How many lines in the data below contain the word "purple"? State only the number.

Dataset content ▸

Start of Block

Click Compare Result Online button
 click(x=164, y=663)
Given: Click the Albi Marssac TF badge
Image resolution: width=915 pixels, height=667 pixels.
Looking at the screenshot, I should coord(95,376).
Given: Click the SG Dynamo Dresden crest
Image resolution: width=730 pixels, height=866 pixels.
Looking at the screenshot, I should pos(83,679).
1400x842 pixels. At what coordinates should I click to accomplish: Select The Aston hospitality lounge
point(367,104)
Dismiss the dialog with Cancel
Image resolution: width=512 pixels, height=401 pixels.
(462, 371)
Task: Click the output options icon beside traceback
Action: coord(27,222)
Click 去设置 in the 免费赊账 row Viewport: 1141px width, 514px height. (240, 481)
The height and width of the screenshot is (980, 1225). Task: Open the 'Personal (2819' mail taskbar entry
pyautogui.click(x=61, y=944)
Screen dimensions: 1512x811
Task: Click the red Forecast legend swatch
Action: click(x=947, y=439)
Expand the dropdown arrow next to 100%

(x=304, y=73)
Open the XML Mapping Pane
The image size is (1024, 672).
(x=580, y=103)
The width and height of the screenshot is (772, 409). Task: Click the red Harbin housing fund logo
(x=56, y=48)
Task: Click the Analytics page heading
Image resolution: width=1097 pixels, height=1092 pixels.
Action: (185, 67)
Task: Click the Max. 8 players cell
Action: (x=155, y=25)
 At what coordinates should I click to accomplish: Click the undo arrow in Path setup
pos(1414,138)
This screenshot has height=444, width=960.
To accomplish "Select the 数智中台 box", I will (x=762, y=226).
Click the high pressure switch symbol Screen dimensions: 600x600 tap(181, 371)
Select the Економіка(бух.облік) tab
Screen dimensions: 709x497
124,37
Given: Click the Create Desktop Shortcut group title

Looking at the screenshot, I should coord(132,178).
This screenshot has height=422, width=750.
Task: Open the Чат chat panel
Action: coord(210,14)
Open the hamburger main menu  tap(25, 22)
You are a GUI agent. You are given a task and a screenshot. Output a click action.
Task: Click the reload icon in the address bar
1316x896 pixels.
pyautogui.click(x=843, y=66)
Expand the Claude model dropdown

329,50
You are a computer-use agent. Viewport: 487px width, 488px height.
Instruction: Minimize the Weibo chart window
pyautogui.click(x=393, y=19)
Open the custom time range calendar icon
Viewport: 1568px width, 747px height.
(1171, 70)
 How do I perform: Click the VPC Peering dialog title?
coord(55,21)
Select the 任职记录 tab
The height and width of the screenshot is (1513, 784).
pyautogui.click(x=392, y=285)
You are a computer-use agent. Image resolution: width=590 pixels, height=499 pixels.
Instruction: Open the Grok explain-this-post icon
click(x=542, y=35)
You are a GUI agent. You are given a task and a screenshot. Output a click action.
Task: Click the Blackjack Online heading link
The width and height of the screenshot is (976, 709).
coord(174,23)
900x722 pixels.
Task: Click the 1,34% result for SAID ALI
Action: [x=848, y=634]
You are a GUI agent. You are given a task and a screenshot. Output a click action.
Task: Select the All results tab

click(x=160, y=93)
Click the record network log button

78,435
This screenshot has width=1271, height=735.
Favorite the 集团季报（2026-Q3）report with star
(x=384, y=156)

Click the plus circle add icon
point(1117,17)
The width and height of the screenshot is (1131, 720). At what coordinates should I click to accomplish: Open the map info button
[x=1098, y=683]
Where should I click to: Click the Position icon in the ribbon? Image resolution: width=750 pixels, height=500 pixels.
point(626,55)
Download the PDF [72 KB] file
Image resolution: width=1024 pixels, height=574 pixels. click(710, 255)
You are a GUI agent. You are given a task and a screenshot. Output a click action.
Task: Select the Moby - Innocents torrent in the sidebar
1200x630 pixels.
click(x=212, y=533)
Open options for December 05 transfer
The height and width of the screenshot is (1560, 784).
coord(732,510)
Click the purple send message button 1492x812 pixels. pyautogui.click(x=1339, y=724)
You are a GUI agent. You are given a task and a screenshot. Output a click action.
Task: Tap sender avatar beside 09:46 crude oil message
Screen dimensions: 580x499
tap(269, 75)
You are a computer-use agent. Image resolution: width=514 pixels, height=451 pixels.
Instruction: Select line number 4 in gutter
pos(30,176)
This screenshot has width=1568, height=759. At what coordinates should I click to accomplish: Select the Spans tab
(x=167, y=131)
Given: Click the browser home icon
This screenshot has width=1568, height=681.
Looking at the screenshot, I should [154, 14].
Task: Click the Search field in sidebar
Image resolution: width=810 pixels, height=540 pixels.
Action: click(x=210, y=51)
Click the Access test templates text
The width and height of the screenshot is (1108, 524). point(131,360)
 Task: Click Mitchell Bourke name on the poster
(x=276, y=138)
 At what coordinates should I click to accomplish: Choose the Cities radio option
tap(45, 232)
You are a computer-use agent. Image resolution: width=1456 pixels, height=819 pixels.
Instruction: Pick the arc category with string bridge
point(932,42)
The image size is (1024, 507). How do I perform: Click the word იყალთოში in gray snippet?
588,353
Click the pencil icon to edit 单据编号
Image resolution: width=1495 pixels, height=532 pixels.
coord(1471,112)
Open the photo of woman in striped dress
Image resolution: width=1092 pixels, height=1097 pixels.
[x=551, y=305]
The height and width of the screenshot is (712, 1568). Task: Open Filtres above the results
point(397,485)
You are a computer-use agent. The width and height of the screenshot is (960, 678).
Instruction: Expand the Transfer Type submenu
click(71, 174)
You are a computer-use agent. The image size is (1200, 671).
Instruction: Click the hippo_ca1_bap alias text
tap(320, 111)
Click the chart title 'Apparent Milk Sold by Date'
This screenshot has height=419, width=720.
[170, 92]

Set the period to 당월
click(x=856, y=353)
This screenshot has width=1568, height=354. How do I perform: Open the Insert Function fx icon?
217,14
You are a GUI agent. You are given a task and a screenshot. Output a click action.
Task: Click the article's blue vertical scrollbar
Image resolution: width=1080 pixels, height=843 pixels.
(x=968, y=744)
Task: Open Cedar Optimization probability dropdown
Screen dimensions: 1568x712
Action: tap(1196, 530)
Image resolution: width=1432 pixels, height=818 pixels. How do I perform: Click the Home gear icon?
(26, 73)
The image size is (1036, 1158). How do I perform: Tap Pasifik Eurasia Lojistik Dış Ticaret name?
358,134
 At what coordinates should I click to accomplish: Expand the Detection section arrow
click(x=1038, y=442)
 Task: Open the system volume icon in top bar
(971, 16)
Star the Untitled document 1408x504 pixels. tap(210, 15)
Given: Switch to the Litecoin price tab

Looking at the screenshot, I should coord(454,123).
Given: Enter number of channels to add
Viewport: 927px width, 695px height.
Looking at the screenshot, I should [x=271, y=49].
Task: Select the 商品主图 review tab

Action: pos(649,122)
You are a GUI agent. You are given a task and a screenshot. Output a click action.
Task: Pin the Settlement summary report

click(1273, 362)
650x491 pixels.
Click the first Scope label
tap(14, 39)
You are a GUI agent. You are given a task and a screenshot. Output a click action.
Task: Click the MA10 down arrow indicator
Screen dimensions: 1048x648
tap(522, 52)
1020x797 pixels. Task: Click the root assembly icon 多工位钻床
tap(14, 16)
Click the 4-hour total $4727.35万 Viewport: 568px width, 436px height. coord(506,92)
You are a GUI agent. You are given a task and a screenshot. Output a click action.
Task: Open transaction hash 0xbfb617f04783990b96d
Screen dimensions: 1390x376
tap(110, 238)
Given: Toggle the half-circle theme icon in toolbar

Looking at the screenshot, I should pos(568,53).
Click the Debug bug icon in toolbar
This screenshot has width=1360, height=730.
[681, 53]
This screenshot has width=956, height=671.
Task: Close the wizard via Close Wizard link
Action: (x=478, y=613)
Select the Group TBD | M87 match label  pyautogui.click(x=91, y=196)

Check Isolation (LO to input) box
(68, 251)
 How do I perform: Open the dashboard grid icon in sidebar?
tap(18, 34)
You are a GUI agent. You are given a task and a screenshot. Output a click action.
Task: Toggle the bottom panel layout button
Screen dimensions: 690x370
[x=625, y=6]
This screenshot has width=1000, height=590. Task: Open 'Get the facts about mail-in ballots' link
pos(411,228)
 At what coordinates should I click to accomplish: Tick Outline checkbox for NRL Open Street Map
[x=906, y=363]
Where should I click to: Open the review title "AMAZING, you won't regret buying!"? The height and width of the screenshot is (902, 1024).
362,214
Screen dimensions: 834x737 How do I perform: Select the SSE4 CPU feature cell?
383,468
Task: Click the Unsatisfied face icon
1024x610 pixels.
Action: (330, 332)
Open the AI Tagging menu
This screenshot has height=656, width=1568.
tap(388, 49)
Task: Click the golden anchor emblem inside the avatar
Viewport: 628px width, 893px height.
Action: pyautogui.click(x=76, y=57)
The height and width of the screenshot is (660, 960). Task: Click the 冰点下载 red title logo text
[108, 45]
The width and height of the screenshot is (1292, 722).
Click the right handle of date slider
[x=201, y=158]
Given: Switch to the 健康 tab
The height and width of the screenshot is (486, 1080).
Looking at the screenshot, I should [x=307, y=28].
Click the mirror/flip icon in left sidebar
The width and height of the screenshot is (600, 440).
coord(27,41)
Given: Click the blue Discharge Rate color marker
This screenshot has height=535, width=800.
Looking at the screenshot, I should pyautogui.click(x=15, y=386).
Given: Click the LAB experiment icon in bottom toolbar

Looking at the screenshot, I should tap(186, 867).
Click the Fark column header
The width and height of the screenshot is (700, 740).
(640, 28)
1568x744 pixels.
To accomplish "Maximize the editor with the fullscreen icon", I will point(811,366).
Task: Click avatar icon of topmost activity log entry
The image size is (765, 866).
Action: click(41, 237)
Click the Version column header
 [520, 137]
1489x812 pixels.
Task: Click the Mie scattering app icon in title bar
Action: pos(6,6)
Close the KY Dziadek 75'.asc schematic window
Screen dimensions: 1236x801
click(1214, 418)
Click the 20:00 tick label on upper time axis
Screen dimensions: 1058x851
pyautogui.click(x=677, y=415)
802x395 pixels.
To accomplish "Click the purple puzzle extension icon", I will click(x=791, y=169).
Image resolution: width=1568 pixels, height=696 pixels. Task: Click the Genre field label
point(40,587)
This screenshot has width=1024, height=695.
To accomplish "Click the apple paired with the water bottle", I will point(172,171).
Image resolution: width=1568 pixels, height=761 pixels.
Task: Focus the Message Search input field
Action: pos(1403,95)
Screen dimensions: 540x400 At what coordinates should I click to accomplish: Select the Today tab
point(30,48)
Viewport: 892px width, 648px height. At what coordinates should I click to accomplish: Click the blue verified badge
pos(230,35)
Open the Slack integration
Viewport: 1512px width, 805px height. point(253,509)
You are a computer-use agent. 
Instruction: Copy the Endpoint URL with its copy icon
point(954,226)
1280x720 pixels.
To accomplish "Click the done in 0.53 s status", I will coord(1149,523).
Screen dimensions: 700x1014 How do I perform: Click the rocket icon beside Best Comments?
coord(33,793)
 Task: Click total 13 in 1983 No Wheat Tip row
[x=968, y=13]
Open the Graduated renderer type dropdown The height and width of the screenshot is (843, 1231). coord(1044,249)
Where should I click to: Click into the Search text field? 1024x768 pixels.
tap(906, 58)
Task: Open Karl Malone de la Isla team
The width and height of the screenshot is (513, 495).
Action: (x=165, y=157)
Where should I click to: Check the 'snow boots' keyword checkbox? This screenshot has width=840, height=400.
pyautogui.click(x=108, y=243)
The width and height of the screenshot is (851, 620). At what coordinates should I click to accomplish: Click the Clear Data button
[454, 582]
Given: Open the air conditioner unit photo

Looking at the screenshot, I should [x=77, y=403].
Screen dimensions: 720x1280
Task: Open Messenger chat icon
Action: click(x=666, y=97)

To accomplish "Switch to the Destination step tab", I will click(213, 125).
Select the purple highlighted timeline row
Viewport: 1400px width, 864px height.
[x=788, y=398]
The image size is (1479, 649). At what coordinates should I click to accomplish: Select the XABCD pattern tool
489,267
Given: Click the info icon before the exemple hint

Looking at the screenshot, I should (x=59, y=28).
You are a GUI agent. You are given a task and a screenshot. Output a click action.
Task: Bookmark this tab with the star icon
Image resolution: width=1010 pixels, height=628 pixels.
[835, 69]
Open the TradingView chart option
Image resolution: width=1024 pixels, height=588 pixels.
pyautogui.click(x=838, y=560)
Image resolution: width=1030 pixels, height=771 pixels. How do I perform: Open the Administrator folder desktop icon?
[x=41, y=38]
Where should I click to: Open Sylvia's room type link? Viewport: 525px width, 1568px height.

End of Block

Response ▸
3